Discussion in 'Real Life Stories' started by eome, Jan 13, 2002.

  1. Right then... In the real world I go by the name of Switch- it is not important why now but i will tell u some time in the future if ur interested. So anyways. I usualy go round to a friends house to smoke dope- he gets it of another friend who gets it off his dealer anyways we get it reasonably cheap and just smoke a little a lot- anyways we were going to both chip in and buy a little more dope so.... we did and before i knew it i had my own little stash of dope in my bedroom. Anyways that unfortunately went unused as my mother just REFUSED to leave me alone. So then one night my other friend rings me up- BIG NATION OF ALCOHOLICS PISSUP TONIGHT AND UR INVITED MATE- now when the NOA have a pissup i make SURE that i'm there- come hell or high bong water.

    So that night we get drinking LOTS and LOTS and LOTS. We're absoluteley smashed (in fact i was so smashed that i forgot that ganja and alcohol don't mix well with me!!!) So we get talking and I tell the other guys that i have braught a little ganj and my wood with me. GREAT they say (even the oen who doesn't smoke at his house- who was the host) right so we all get smokin (but we're just too drunk to realise how stoned we're gettin and don't even feel any effect). So that night- soon after smoking I realise that I feel sick- so with my pipe in two peices in my pocket i say- "Beeeeeeeennn I feel sick" The reply was "don't fuking puke my mum's coming in!!!!" I manage to hold it down.... until his mum popped her head around the door- I put my hands over my face but it's too late. I vom. Three two metre long sprays of vomit come out of my mouth and redecorate the room in a nice chunky beige... hit the guys and miss his mother by inches. I look down and it's all over me- all of my clothes(which is why they call me the puke master but i'm involved in the story now so). So his mother- being understanding- gives me a change of clothes and washes mine so that my mother won't find out that i puked.
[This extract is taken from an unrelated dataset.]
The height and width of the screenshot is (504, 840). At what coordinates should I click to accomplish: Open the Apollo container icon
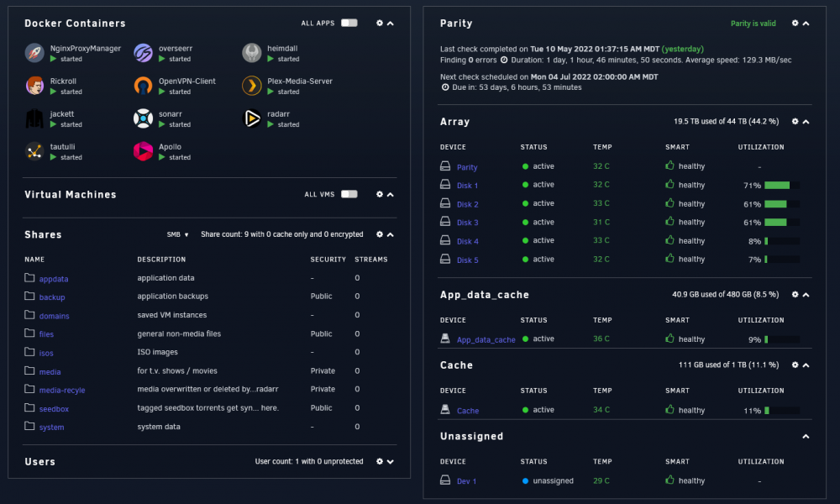[x=143, y=151]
So she empties my pockets!!!! THE PIPE!!!! Everyone grabbed that v quickly and hid it away- still she saw it tho and they spent the rest of the night in a cold office me collapsed on their couch shitting themselves cos she saw the pipe. The next morning i felt realy embarassed that i had vomited- but they told me that it was nothing and even played me a rendition of D.R.U.N.K. (available from morpheus now) modified to say "everybody must puke up" instead of "everybody must get drunk" I knew i'd been forgiven. I finaly went home in my own clothes. And realised that i had left the drunken plans for a great big smoking party at his house in his kitchen.... luckily they found it... and all was well
  2. Cool story bro.
  3. Cool story bro.
  4. this post is from 2002. i totally thought he was talking about meth, by saying "dope". haha, he must be european
  5. yeah but he also uses the word "ganj" so i doubt he was talking about meth
  6. i smoke dope
    i try to buy more dope
    me and my boys do dope
    soon i have my own stash of dope
  7. grave diggers
  8. wonder if OP is still the puke master 8+ years later
  9. dam THUG LIFE
  10. hahah omg this is from fuckin '02
  11. Yup. InnerPeace got banned for bumping old threads.
  12. If he responds to this post, I will shit myself.
  13. i wonder if he is still the puke master

  14. It's a regional thing. When I lived in Arkansas dope was weed. Here in Kentucky it is meth. Anyone who has ever seen Pantera live has heard Phil Anselmo tell the audience to keep smoking dope, which any Pantera fans will know as weed as they were pretty big into it.

    Edit: I've also noticed a lot of older people refer to it as dope to.